--- RECORDS SUPPLIED Enclosed Below ---

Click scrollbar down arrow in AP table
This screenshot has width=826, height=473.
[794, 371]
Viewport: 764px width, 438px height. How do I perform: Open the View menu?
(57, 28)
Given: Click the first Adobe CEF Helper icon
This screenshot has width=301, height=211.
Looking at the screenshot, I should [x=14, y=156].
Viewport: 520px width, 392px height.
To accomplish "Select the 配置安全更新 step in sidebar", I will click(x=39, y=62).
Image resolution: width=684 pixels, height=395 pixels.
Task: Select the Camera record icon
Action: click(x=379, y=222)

--- End of Enclosed RECORDS SUPPLIED ---
--- RECORDS SUPPLIED Enclosed Below ---

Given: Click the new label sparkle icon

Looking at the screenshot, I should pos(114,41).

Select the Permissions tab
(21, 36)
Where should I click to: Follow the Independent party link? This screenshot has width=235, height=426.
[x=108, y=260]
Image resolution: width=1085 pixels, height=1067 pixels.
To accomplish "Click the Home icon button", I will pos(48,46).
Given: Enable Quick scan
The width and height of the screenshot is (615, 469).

--- End of Enclosed RECORDS SUPPLIED ---
--- RECORDS SUPPLIED Enclosed Below ---

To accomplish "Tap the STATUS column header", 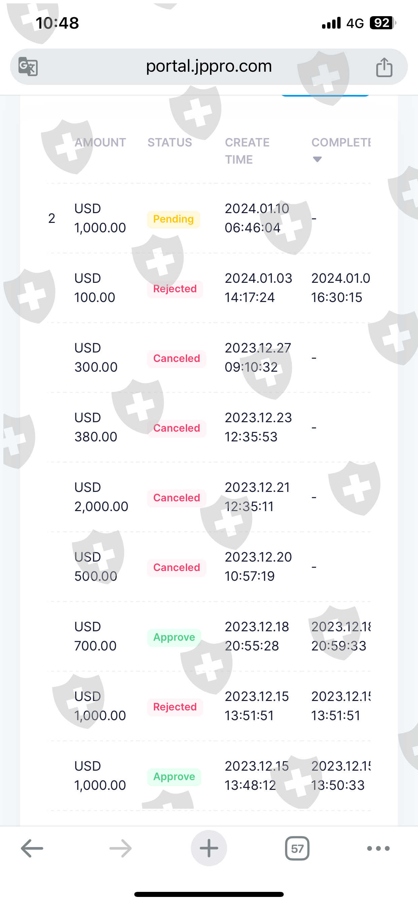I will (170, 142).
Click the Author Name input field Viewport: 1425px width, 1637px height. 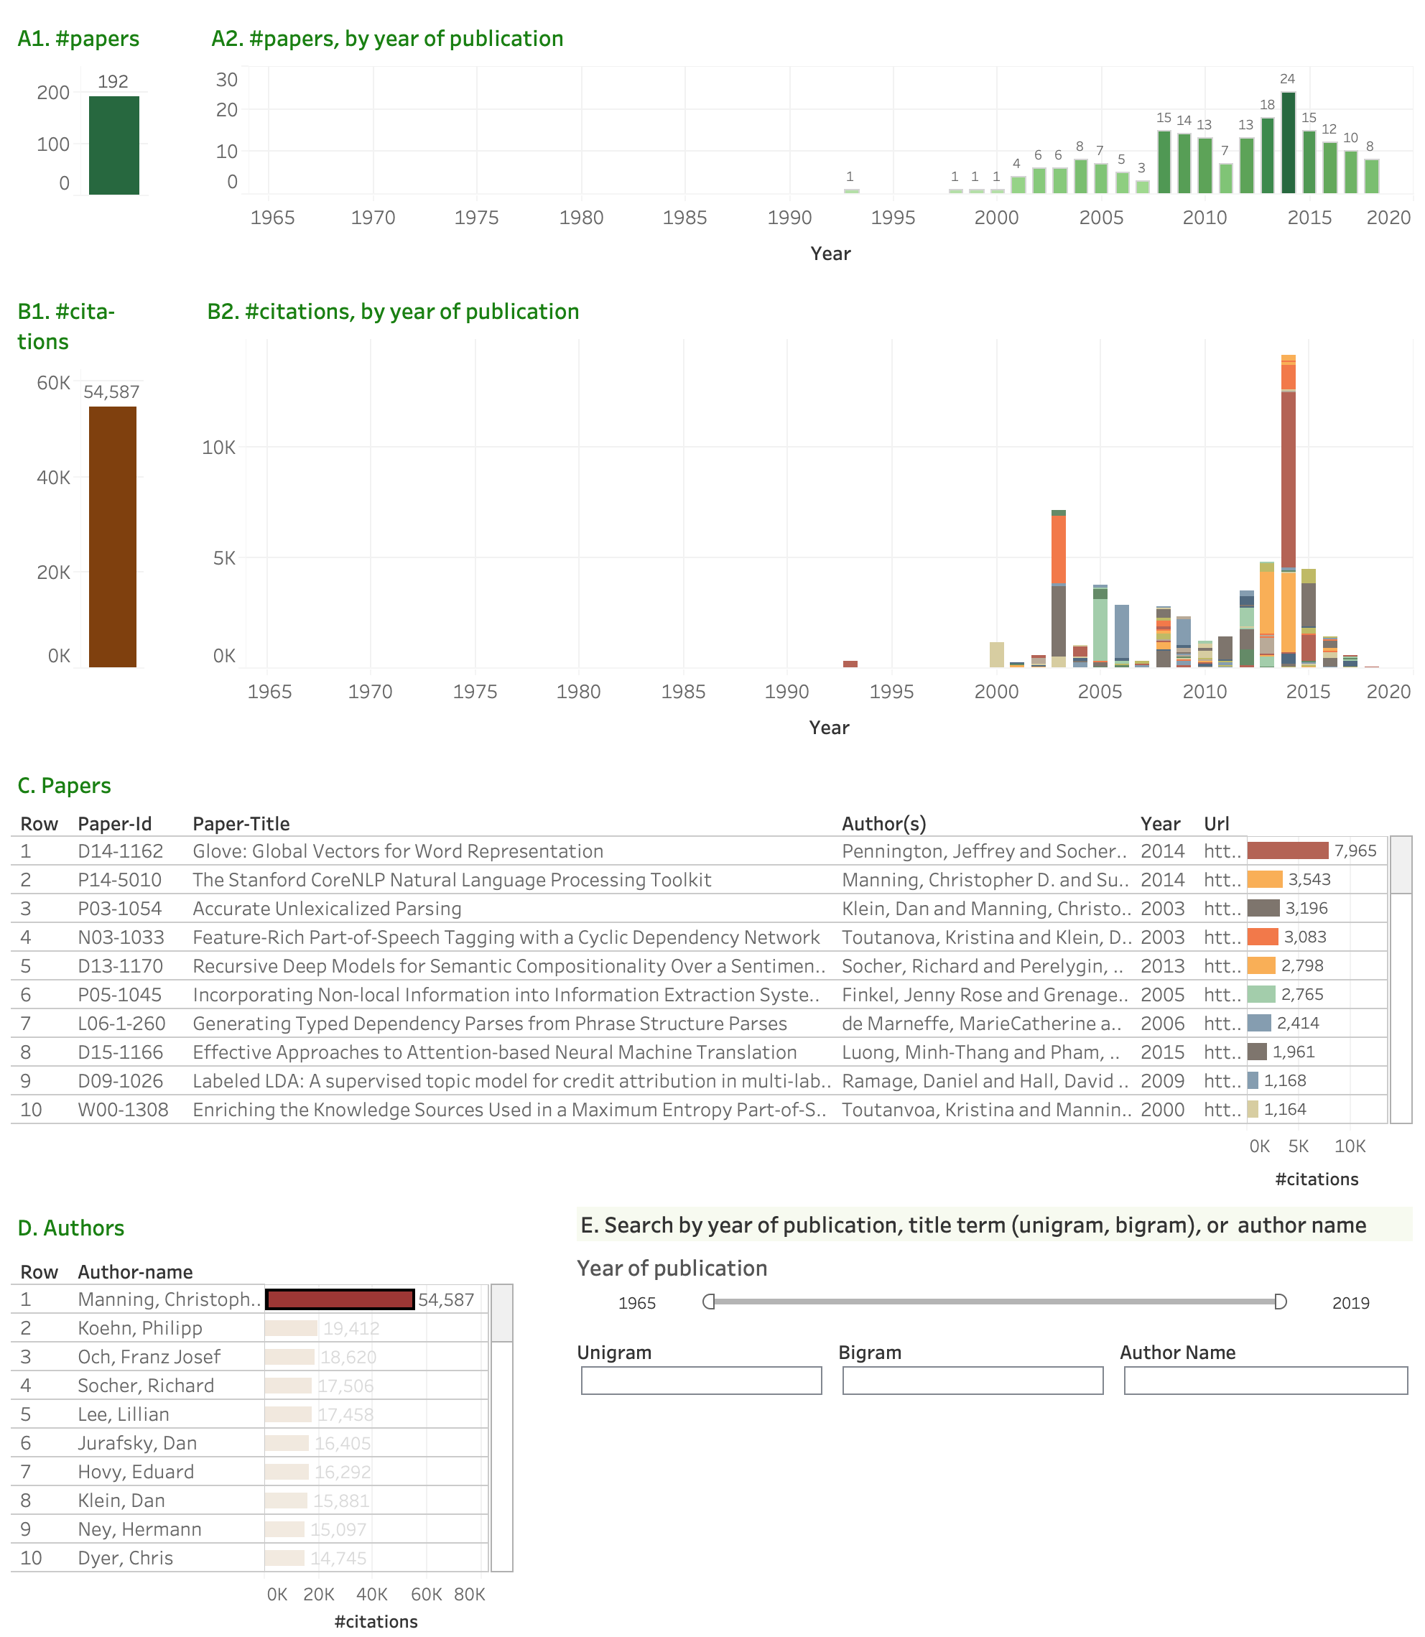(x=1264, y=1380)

--- End of Enclosed RECORDS SUPPLIED ---

Copy back the listing above exactly, but only from the line with "Select the Permissions tab" through the line with "Given: Enable Quick scan", both ends included.

Select the Permissions tab
(21, 36)
Where should I click to: Follow the Independent party link? This screenshot has width=235, height=426.
[x=108, y=260]
Image resolution: width=1085 pixels, height=1067 pixels.
To accomplish "Click the Home icon button", I will pos(48,46).
Given: Enable Quick scan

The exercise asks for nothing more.